Möbius ladder

Two views of the Möbius ladder M₁₆. For an animation showing the transformation between the two views, see this file.

View of the Möbius ladder M₁₆ showing strip-like layout.

In graph theory, the Möbius ladder M_n is a cubic circulant graph with an even number n of vertices, formed from an n-cycle by adding edges (called "rungs") connecting opposite pairs of vertices in the cycle. It is so-named because (with the exception of M₆ = K_3,3) M_n has exactly n/2 4-cycles^[1] which link together by their shared edges to form a topological Möbius strip. Möbius ladders were named and first studied by Guy and Harary (1967).

Properties

Every Möbius ladder is a nonplanar apex graph. Möbius ladders have crossing number one, and can be embedded without crossings on a torus or projective plane. Thus, they are examples of toroidal graphs. Li (2005) explores embeddings of these graphs onto higher genus surfaces.

Möbius ladders are vertex-transitive but (again with the exception of M₆) not edge-transitive: each edge from the cycle from which the ladder is formed belongs to a single 4-cycle, while each rung belongs to two such cycles.

When n ≡ 2 (mod 4), M_n is bipartite. When n ≡ 0 (mod 4), by Brooks' theorem M_n has chromatic number 3. De Mier & Noy (2004) show that the Möbius ladders are uniquely determined by their Tutte polynomials.

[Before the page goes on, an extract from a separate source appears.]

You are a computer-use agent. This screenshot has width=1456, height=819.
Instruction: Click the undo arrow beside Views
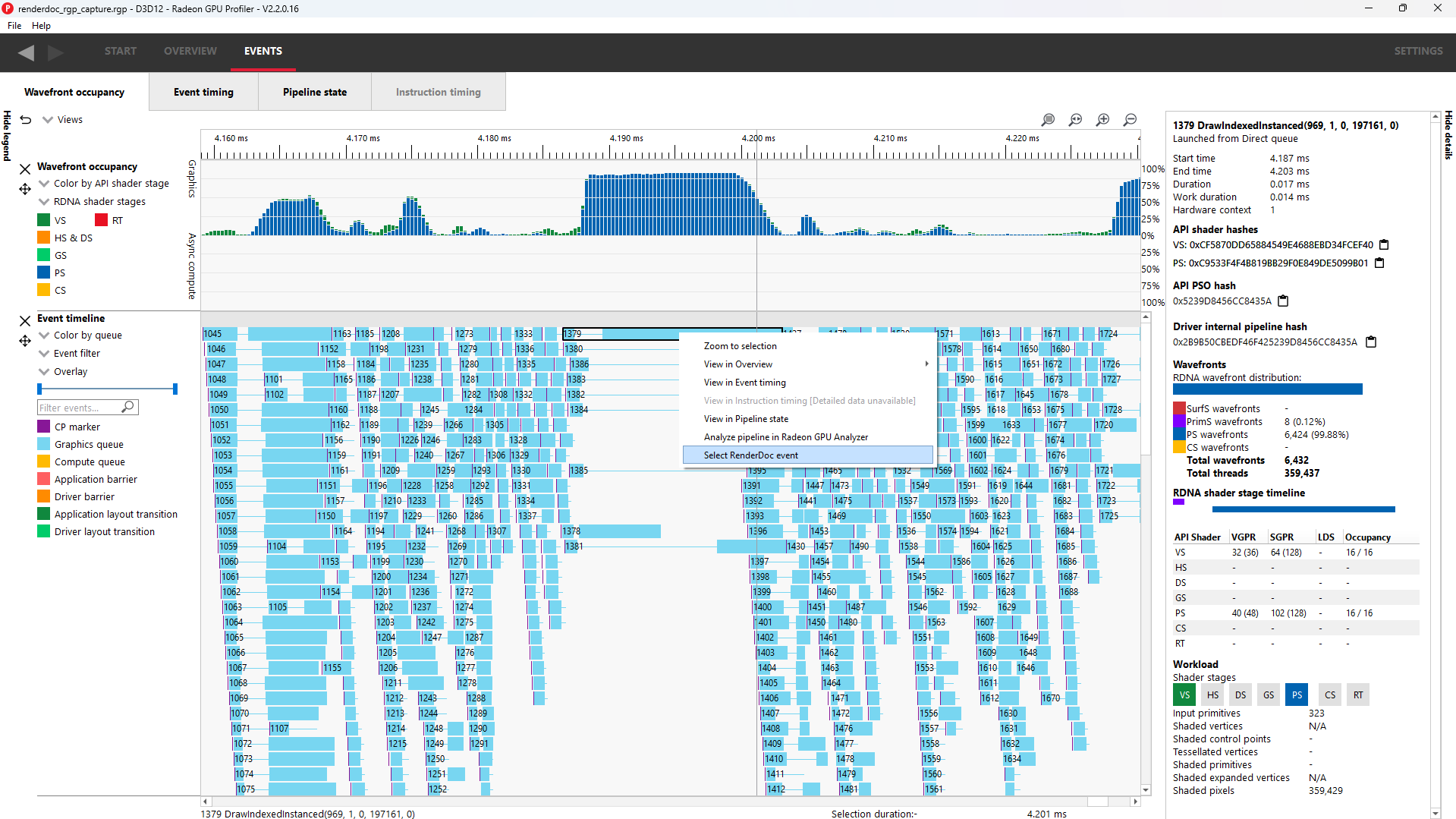(26, 120)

The Möbius ladder M₈ has 392 spanning trees; it and M₆ have the most spanning trees among all cubic graphs with the same number of vertices.^[2] However, the 10-vertex cubic graph with the most spanning trees is the Petersen graph, which is not a Möbius ladder.

The Tutte polynomials of the Möbius ladders may be computed by a simple recurrence relation.^[3]

Graph minors

The Wagner graph M₈

Möbius ladders play an important role in the theory of graph minors. The earliest result of this type is a theorem of Klaus Wagner (1937) that graphs with no K₅ minor can be formed by using clique-sum operations to combine planar graphs and the Möbius ladder M₈; for this reason M₈ is called the Wagner graph.

Gubser (1996) defines an almost-planar graph to be a nonplanar graph for which every nontrivial minor is planar; he shows that 3-connected almost-planar graphs are Möbius ladders or members of a small number of other families, and that other almost-planar graphs can be formed from these by a sequence of simple operations.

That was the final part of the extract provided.